The iconic “Fall of Atlantis” attraction at The Forum Shops inside Caesars Palace recently got a much-needed renovation.
Thousands of Las Vegas visitors flock to see this wonder of animatronics and pyrotechnics each year, but what they may not realize is they’re getting an important history lesson along with their free entertainment.
On its surface, the “Fall of Atlantis” show tells a story of sibling rivalty which ultimately results in the sinking of the mythical city of Atlantis. But beneath the insipid dialogue, and animatronics considered cutting-edge in 1964, there’s a powerful metaphor for the geopolitical conflicts leading to World War II and the near destruction of Europe.
“Fall of Atlantis” opens with King Atlas debating who should assume the throne of Atlantis. His daughter, Alia, wields the power of water and his son, Gadrius, controls fire.
Ultimately, the gods become displeased with Atlas and his bickering offspring and cause the seas to rise, thus engulfing the city.
Examining the story and characters further, however, it’s obvious there’s more to “Fall of Atlantis” than meets the eye.
You see, in mythology, Atlas is king and overlord of the 10 kingdoms of Atlantis. Before the 1800s, Germany was a loosely-connected group of small “kingdoms.”
Beyond that, the struggle between the siblings for power in “Fall of Atlantis” can be compared directly to the political climate in Germany in 1932. Prior to the rise of the Nazi party, there were two main political parties vying for control of Germany, the Communist Party and Social Democratic Party. In “Fall of Atlantis,” Alia and Gadrius represent these embattled political movements.
Early in “Fall of Atlantis,” Atlas draws attention to an outcropping of “magic crystals” (pictured below), the source of Atlantis’ power. This is an obvious reference to the emperiled German economy which, because of the Great Depression, saw unemployment rise from 8.5% to 30% between 1929 and 1932.
“Fall of Atlantis” is a dramatic representation of the evil which can result from political and economic turmoil, as evidenced by the “gods” destroying Atlantis, just as Europe was ravaged by war.
Despite Atlas imploring his children to reconcile, they ignore his advice, much as the 1919 Treaty of Versailles was ignored by the Germans after World War I.
As Atlantis faces its destruction in “Fall of Atlantis,” a winged beast rises ominously behind Atlas’ throne. This creature is analogous, of course, to the black eagle used as an emblem of the National Socialist German Workers Party, or Nazi party.
It’s telling that the winged creature in “Fall of Atlantis” looks both to its right and left during the show’s finale. This is the main distinguishing feature between a traditional German eagle (the Reichsadler, looking over its right shoulder) and the emblem used by the Nazi party (the Parteiadler, looking over its left shoulder).

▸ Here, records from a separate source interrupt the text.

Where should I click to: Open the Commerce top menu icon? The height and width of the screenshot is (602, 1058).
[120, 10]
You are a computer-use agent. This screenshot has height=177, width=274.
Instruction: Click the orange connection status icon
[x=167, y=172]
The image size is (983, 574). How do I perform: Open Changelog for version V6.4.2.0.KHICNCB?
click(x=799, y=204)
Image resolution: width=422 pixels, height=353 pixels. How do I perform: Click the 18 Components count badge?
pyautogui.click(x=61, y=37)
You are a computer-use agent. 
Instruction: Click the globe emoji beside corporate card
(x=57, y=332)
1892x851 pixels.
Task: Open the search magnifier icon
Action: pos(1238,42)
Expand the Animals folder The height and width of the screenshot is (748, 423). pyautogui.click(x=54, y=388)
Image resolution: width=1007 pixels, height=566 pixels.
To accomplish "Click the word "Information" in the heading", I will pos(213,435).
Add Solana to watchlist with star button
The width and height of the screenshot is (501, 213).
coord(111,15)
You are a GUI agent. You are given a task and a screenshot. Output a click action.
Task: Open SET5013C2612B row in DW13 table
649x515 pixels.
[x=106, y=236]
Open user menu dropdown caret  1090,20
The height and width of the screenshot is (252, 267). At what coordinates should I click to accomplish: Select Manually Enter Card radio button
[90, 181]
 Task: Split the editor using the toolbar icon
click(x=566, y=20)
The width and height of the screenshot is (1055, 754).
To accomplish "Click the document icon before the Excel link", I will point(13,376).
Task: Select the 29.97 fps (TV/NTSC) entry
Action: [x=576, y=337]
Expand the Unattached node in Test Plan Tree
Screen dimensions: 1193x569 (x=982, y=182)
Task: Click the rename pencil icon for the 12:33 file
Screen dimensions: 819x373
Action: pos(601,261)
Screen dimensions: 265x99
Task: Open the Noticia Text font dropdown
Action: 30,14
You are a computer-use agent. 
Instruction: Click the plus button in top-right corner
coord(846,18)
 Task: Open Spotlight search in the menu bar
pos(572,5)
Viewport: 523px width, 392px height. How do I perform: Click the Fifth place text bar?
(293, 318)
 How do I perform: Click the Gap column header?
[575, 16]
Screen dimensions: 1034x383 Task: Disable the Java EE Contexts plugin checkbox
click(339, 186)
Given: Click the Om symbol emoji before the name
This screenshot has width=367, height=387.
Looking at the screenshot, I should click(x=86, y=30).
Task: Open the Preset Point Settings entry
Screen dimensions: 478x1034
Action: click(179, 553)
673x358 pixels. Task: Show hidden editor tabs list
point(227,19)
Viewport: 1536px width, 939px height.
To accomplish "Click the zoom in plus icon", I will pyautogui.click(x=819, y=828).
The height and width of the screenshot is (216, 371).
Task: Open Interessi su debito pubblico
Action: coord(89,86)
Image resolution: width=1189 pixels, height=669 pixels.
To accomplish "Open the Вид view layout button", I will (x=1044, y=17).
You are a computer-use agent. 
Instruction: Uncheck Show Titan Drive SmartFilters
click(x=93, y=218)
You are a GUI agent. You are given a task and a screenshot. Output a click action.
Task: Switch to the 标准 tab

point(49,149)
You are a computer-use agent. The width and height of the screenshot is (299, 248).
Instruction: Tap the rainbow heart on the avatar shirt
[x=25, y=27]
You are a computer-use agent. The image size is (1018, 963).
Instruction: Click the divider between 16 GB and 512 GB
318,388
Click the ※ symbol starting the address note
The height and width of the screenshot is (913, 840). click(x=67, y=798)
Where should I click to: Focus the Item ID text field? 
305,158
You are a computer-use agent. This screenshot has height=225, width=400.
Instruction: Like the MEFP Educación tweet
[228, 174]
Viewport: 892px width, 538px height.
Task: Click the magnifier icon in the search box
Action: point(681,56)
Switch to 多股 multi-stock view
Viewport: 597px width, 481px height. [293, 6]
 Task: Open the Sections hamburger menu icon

Eventually, the gods rain down lightning (symbolic of the insignia of the Schutzstaffel, or SS) upon Atlantis, and cause the seas to rise, analogous to the militarism that engulfed Europe, and the world, until World War II ended in 1945.
It’s worth noting, of course, that after World War II ended, Germany was split into two blocs, East and West. Again, the analogy of rival siblings in “Fall of Atlantis” has layers of complexity beneath it.
Of course, not everyone agrees with our theories about “Fall of Atlantis,” but maybe they’re not looking closely enough.
Judge for yourself. Here’s the new “Fall of Atlantis” show, in its entirety.
The free “Fall of Atlantis” show plays at the top of each hour, beginning at 11:00 a.m. each day.